For Palm, the deal ``gives them more credibility'' among business customers, said Todd Kort, an analyst with Gartner. ``And RIM's thinking, `We might as well pick up some licensing revenue and maintain customer loyalty.' ''
The new Treo 650 will hit shelves in early 2006. BlackBerry Connect will be one of several e-mail programs -- as well as Seven, Visto and GoodLink -- available to consumers who buy the phone. Price information was not released.
``We're thrilled to make it even better by answering customer requests and offering RIM's BlackBerry e-mail solution for businesses,'' said Palm Chief Executive Ed Colligan, referring to the Treo 650.
``We are extremely pleased to broaden the choice of BlackBerry-enabled handsets with the Treo 650,'' said Jim Balsillie, RIM's chief executive.

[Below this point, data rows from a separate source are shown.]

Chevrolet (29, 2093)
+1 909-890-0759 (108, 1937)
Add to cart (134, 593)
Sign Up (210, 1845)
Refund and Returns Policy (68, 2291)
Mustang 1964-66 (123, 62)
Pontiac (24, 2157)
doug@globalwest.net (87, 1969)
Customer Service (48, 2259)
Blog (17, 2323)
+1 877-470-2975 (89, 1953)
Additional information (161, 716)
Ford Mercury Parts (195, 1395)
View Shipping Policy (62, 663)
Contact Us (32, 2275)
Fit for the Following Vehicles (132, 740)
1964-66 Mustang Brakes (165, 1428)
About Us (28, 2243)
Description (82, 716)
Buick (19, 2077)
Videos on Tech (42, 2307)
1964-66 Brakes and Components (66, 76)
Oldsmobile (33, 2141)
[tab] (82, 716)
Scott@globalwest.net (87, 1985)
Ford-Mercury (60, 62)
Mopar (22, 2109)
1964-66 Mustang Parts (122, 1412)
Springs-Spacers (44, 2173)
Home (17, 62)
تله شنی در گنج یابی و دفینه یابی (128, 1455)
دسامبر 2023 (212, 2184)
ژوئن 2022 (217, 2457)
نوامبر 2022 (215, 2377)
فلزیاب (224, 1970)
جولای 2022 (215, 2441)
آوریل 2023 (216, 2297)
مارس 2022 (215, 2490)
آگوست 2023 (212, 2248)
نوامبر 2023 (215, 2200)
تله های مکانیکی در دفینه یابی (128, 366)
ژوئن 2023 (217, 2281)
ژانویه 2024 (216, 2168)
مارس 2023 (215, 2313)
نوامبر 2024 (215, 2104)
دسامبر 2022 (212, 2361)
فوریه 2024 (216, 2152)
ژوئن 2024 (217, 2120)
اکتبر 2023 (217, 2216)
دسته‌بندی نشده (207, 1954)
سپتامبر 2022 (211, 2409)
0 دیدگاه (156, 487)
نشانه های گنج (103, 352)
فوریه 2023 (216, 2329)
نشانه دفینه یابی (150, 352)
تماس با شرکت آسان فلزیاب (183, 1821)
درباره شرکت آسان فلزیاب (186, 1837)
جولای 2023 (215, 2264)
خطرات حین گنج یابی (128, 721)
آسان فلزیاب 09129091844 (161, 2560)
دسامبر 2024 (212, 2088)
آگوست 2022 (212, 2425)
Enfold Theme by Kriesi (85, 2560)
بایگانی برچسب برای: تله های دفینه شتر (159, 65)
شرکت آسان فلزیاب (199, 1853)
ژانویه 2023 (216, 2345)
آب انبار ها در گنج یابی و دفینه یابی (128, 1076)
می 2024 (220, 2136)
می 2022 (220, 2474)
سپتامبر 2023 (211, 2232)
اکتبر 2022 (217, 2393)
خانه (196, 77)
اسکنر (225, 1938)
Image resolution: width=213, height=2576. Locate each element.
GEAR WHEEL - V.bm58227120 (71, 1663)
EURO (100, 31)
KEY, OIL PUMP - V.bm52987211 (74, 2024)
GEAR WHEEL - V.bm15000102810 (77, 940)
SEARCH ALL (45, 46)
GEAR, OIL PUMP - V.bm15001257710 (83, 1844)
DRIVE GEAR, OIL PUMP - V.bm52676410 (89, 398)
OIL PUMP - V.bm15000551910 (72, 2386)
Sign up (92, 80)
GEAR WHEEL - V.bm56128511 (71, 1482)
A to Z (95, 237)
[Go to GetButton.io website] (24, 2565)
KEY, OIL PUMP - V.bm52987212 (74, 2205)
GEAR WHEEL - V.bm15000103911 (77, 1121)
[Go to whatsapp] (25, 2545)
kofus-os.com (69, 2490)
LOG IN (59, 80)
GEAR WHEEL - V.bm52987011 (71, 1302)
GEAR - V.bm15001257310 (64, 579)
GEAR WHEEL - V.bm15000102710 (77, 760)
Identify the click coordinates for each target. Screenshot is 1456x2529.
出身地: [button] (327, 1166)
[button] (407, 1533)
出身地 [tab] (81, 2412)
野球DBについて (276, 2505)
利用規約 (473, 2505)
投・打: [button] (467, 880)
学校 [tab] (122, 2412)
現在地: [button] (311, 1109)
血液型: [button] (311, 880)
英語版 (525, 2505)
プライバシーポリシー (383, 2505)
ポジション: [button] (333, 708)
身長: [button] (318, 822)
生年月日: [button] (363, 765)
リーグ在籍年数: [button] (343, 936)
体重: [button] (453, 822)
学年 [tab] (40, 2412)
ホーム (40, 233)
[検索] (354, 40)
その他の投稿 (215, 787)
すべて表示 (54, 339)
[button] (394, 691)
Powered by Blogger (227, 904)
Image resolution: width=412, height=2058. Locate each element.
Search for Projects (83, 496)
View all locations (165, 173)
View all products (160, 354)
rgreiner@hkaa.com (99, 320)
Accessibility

The announcement doesn't necessarily mean Palm and RIM will stop competing, or that RIM has stopped trying to improve its devices, Kort said. RIM's 7100 series of phones look a great deal like the Treo and have BlackBerry's best voice quality yet, he said.
Gartner estimates that about 4 million people worldwide use BlackBerry, and about 2.5 million use Treo phones.